Data for locating words and elements →
+ + + + +

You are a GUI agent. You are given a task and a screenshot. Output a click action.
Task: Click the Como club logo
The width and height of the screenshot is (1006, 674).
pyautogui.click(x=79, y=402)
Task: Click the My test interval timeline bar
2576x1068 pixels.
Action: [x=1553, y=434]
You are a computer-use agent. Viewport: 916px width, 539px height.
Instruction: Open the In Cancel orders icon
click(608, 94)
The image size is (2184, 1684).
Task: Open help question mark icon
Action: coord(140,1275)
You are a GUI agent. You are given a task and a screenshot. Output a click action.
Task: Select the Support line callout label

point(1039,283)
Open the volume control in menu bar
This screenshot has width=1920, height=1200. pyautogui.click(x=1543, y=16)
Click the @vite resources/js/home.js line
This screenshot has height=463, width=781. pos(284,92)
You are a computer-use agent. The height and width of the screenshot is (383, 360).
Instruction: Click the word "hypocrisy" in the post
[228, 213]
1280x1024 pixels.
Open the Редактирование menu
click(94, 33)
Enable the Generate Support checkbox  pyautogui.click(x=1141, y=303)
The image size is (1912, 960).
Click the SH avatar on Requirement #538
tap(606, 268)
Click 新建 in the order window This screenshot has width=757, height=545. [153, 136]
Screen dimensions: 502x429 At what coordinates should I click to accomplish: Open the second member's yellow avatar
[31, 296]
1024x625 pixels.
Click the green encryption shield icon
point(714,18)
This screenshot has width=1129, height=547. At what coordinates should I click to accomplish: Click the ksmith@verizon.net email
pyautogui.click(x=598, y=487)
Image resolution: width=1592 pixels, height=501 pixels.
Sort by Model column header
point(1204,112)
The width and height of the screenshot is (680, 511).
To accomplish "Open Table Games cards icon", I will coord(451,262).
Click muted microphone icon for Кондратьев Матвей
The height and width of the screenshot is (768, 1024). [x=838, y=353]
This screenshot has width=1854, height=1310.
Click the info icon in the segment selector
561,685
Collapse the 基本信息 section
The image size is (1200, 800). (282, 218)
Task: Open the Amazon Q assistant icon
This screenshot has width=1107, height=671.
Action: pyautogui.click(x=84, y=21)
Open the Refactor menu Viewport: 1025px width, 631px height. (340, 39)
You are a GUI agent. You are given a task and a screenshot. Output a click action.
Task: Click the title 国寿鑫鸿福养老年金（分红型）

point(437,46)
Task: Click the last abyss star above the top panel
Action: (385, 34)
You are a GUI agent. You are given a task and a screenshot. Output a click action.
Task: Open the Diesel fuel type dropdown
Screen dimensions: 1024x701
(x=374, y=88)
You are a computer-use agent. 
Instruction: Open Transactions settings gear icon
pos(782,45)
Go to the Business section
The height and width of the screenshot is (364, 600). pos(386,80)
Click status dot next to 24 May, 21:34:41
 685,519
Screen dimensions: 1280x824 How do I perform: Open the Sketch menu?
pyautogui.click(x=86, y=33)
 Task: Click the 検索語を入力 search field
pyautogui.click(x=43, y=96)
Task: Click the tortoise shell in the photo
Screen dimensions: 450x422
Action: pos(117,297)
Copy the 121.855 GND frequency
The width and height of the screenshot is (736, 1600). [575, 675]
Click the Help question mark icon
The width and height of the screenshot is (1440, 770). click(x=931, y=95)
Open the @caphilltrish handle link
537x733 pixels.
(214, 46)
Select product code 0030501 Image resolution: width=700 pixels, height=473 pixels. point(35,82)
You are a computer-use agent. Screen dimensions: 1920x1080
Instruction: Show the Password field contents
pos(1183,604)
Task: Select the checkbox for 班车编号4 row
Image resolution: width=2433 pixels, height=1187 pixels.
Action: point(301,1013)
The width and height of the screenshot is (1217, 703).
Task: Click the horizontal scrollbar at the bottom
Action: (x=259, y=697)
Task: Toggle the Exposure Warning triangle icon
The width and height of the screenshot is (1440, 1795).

+ + + + +

GOAL OF THE EXERCISE →
Rewrite the data above, switching each "Instruction" for "Command" and keeping everything else unchanged.

EXPECTED ANSWER →
You are a GUI agent. You are given a task and a screenshot. Output a click action.
Task: Click the Como club logo
The width and height of the screenshot is (1006, 674).
pyautogui.click(x=79, y=402)
Task: Click the My test interval timeline bar
2576x1068 pixels.
Action: [x=1553, y=434]
You are a computer-use agent. Viewport: 916px width, 539px height.
Command: Open the In Cancel orders icon
click(608, 94)
The image size is (2184, 1684).
Task: Open help question mark icon
Action: coord(140,1275)
You are a GUI agent. You are given a task and a screenshot. Output a click action.
Task: Select the Support line callout label

point(1039,283)
Open the volume control in menu bar
This screenshot has width=1920, height=1200. pyautogui.click(x=1543, y=16)
Click the @vite resources/js/home.js line
This screenshot has height=463, width=781. pos(284,92)
You are a computer-use agent. The height and width of the screenshot is (383, 360).
Command: Click the word "hypocrisy" in the post
[228, 213]
1280x1024 pixels.
Open the Редактирование menu
click(94, 33)
Enable the Generate Support checkbox  pyautogui.click(x=1141, y=303)
The image size is (1912, 960).
Click the SH avatar on Requirement #538
tap(606, 268)
Click 新建 in the order window This screenshot has width=757, height=545. [153, 136]
Screen dimensions: 502x429 At what coordinates should I click to accomplish: Open the second member's yellow avatar
[31, 296]
1024x625 pixels.
Click the green encryption shield icon
point(714,18)
This screenshot has width=1129, height=547. At what coordinates should I click to accomplish: Click the ksmith@verizon.net email
pyautogui.click(x=598, y=487)
Image resolution: width=1592 pixels, height=501 pixels.
Sort by Model column header
point(1204,112)
The width and height of the screenshot is (680, 511).
To accomplish "Open Table Games cards icon", I will coord(451,262).
Click muted microphone icon for Кондратьев Матвей
The height and width of the screenshot is (768, 1024). [x=838, y=353]
This screenshot has width=1854, height=1310.
Click the info icon in the segment selector
561,685
Collapse the 基本信息 section
The image size is (1200, 800). (282, 218)
Task: Open the Amazon Q assistant icon
This screenshot has width=1107, height=671.
Action: pyautogui.click(x=84, y=21)
Open the Refactor menu Viewport: 1025px width, 631px height. (340, 39)
You are a GUI agent. You are given a task and a screenshot. Output a click action.
Task: Click the title 国寿鑫鸿福养老年金（分红型）

point(437,46)
Task: Click the last abyss star above the top panel
Action: (385, 34)
You are a GUI agent. You are given a task and a screenshot. Output a click action.
Task: Open the Diesel fuel type dropdown
Screen dimensions: 1024x701
(x=374, y=88)
You are a computer-use agent. 
Command: Open Transactions settings gear icon
pos(782,45)
Go to the Business section
The height and width of the screenshot is (364, 600). pos(386,80)
Click status dot next to 24 May, 21:34:41
 685,519
Screen dimensions: 1280x824 How do I perform: Open the Sketch menu?
pyautogui.click(x=86, y=33)
 Task: Click the 検索語を入力 search field
pyautogui.click(x=43, y=96)
Task: Click the tortoise shell in the photo
Screen dimensions: 450x422
Action: pos(117,297)
Copy the 121.855 GND frequency
The width and height of the screenshot is (736, 1600). [575, 675]
Click the Help question mark icon
The width and height of the screenshot is (1440, 770). click(x=931, y=95)
Open the @caphilltrish handle link
537x733 pixels.
(214, 46)
Select product code 0030501 Image resolution: width=700 pixels, height=473 pixels. point(35,82)
You are a computer-use agent. Screen dimensions: 1920x1080
Command: Show the Password field contents
pos(1183,604)
Task: Select the checkbox for 班车编号4 row
Image resolution: width=2433 pixels, height=1187 pixels.
Action: point(301,1013)
The width and height of the screenshot is (1217, 703).
Task: Click the horizontal scrollbar at the bottom
Action: (x=259, y=697)
Task: Toggle the Exposure Warning triangle icon
The width and height of the screenshot is (1440, 1795).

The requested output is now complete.